Set problem ▸ Repeat the cask beer post from "Session logoI love" up to and including "get out more.", word for word.

Text ▸
----
Showing posts with label molly's chocolate stout. Show all posts
Showing posts with label molly's chocolate stout. Show all posts

05 February 2010

All it's casked up to be?

Session logoI love cask beer, but there's an awful lot of horseshit preached about it, particularly from certain sectors of that lot over to the east of here. One of the observations that often gets trotted out is "I've never had a well-kept cask beer that's not been better than the brewery-conditioned version". Fair enough: you can't argue with anecdotes, but I have a theory that this cask-is-always-best principle only holds up for beers which were designed for cask in the first place. It is, by and large, a British thing, and people who believe it need to get out more.

So, mostly for my own reference, I thought I'd take advantage of this month's Session to examine the handful of beers I know in various dispense formats and see just how often natural condition is the best method of serving.
----
Material ▸
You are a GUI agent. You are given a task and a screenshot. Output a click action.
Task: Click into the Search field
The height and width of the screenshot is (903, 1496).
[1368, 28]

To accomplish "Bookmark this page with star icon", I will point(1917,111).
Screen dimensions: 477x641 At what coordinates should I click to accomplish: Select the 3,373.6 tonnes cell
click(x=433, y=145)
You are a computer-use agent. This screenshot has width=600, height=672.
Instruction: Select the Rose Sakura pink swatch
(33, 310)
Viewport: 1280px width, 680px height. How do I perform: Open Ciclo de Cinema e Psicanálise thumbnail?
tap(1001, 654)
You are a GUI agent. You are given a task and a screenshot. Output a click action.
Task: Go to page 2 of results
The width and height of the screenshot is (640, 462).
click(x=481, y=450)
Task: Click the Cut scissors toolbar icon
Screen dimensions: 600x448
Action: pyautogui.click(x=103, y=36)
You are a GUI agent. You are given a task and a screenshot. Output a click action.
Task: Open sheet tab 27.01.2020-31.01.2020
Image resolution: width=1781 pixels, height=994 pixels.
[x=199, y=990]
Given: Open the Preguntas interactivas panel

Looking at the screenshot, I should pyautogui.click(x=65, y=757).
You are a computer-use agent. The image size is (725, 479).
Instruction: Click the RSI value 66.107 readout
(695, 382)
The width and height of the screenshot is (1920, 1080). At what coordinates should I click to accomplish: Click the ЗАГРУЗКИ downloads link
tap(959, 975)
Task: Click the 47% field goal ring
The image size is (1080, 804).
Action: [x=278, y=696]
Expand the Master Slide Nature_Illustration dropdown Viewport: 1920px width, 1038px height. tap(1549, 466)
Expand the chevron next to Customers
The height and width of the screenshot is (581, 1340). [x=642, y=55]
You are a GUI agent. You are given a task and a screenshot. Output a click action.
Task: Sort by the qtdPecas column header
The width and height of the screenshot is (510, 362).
----
Solution for this problem ▸
Session logoI love cask beer, but there's an awful lot of horseshit preached about it, particularly from certain sectors of that lot over to the east of here. One of the observations that often gets trotted out is "I've never had a well-kept cask beer that's not been better than the brewery-conditioned version". Fair enough: you can't argue with anecdotes, but I have a theory that this cask-is-always-best principle only holds up for beers which were designed for cask in the first place. It is, by and large, a British thing, and people who believe it need to get out more.